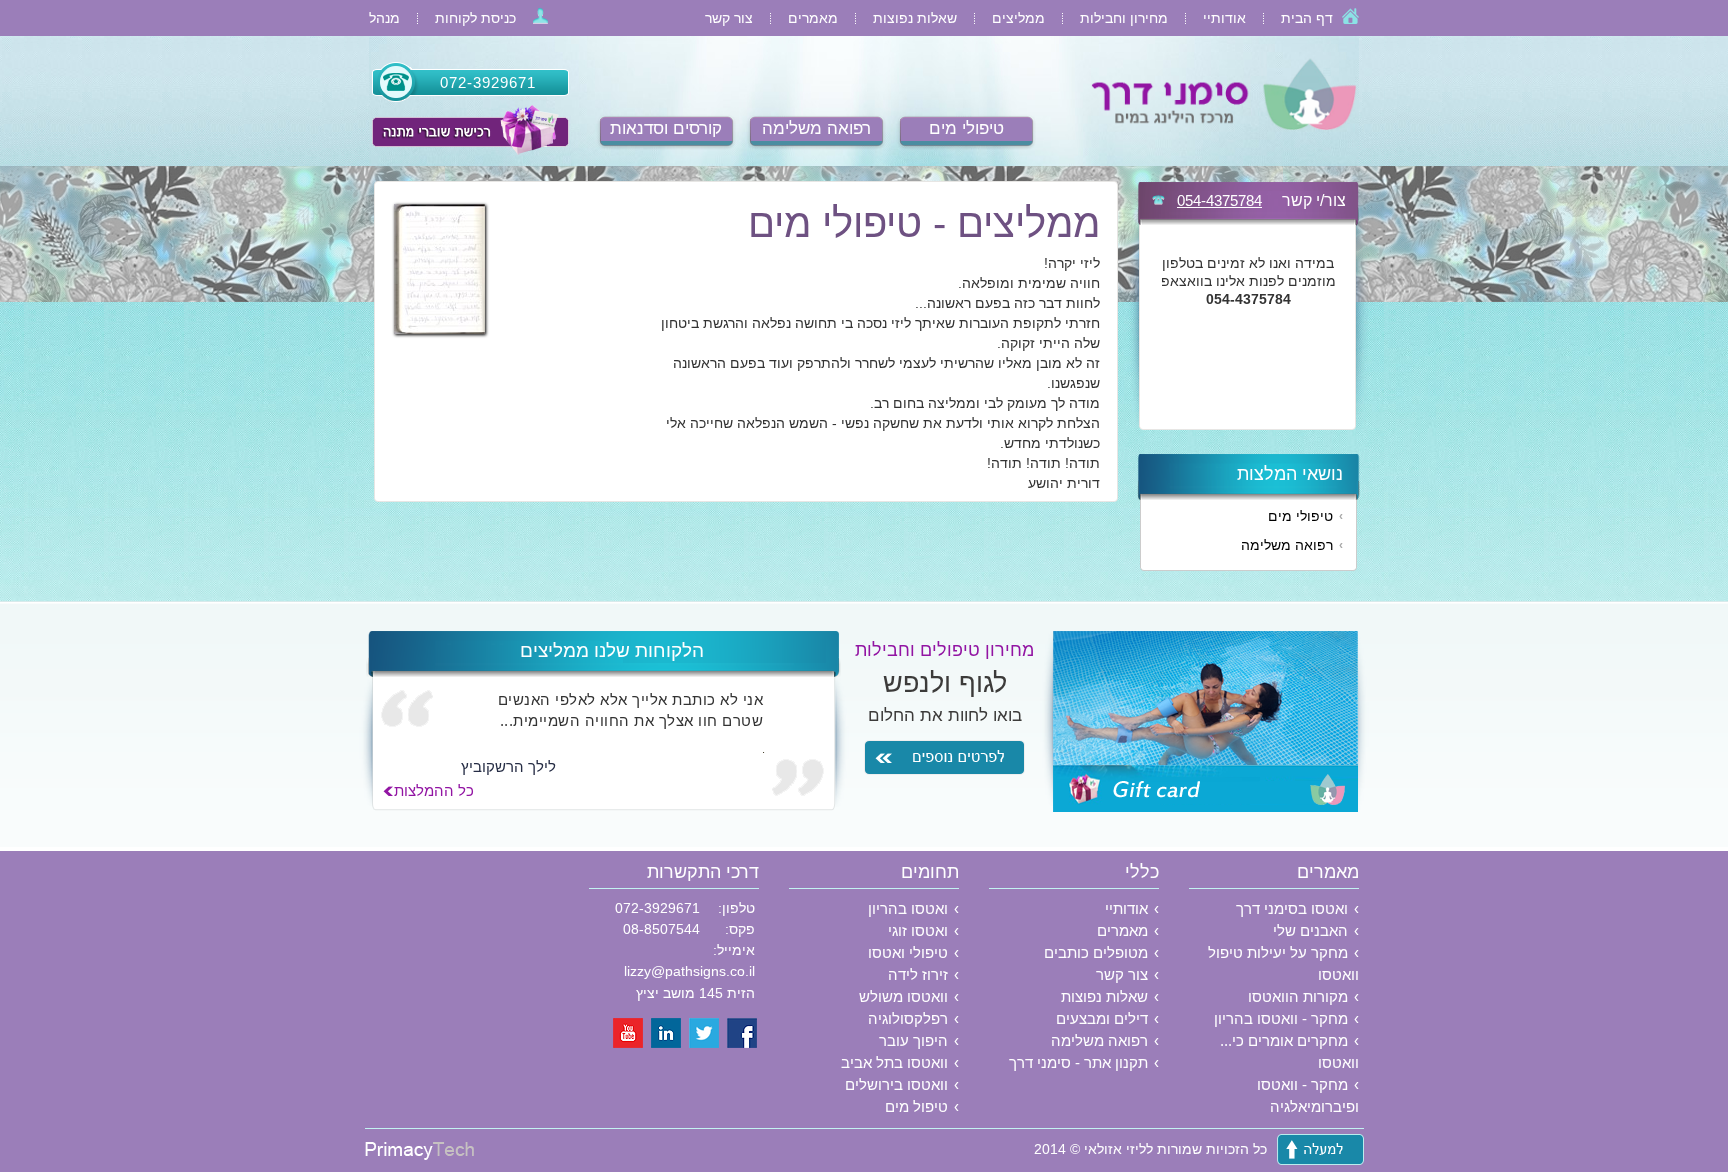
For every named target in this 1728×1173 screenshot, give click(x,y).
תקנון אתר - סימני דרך (1078, 1062)
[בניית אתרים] (419, 1155)
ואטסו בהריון (908, 908)
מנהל (384, 18)
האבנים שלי (1310, 930)
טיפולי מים (966, 128)
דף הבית (1307, 18)
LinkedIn (667, 1034)
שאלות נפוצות (915, 18)
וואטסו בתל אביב (894, 1062)
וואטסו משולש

» **PROBLEM REQUIREMENTS**: A verbatim copy of the listing above, starting from the line with "טיפולי מים (966, 128)" and running to its last line, is the only output needed.

» **SOLVED EXERCISE**:
טיפולי מים (966, 128)
דף הבית (1307, 18)
LinkedIn (667, 1034)
שאלות נפוצות (915, 18)
וואטסו בתל אביב (894, 1062)
וואטסו משולש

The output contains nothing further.